According to the popular story, Lamarck was the chief proponent of a theory of inherited acquired traits. The essence of that theory is the idea that traits acquired by a parent during his or her lifetime could then be passed on to his or her off spring. It’s suggested, for example, that Lamarck believed that giraffes’ long necks were the result of each generation’s straining its neck ever farther to reach leaves on higher branches. Or that a blacksmith’s son would be born with stronger arms because his father developed those muscles hammering against his anvil. According to the myth about Lamarck, Darwin came along and proved Lamarck all wrong, debunking the notion that traits acquired in the lifetime of a parent could be passed to its off spring.

In fact, very little of this story is true. The truth is Lamarck was more of a philosopher than a scientist. And his book was more of a layman’s description of current evolutionary thinking designed for a general audience than a treatise of scientific analysis. Lamarck did promote the concept of “inherited acquired traits,” but he also promoted the concept of evolution—and he didn’t come up with either one, nor did he pretend to.
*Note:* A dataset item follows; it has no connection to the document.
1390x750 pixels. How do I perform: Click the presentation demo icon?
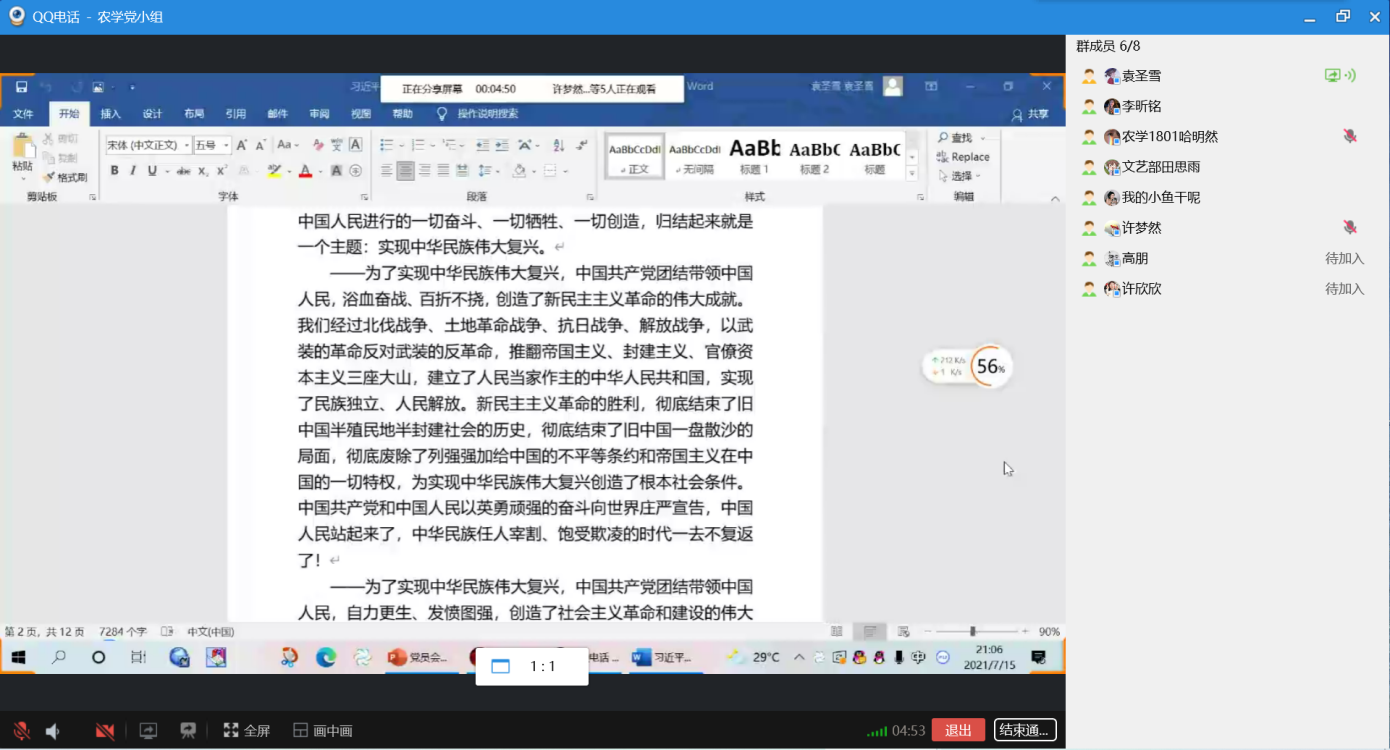pos(187,731)

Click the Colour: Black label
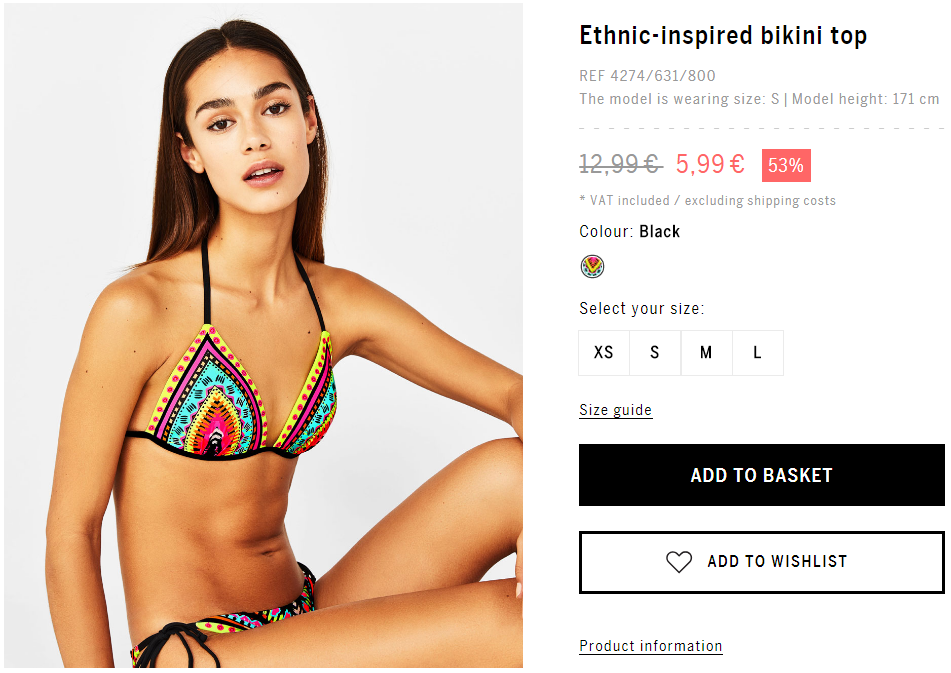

At the time, the notion of inherited acquired characteristics was widely held, including by Darwin. Darwin even praised Lamarck in Origin of the Species for helping to popularize the idea of evolution.

Unfortunately for him, poor Jean-Baptiste became the victim of a schoolbook version of the theory he didn’t develop. Somewhere along the line a science writer (whose name is lost to history) acquired the notion that Lamarck was responsible for the idea of inherited acquired traits, and generations of successive science writers have inherited that idea and passed it on. In other words, somebody blamed the theory on Lamarck, and lots of other people have repeated it, right up to today. Textbooks still tell of silly-sounding Lamarckian researchers attempting to prove their theories by cutting off the tails of generation after generation of mice, waiting in vain for a generation to be born without tails.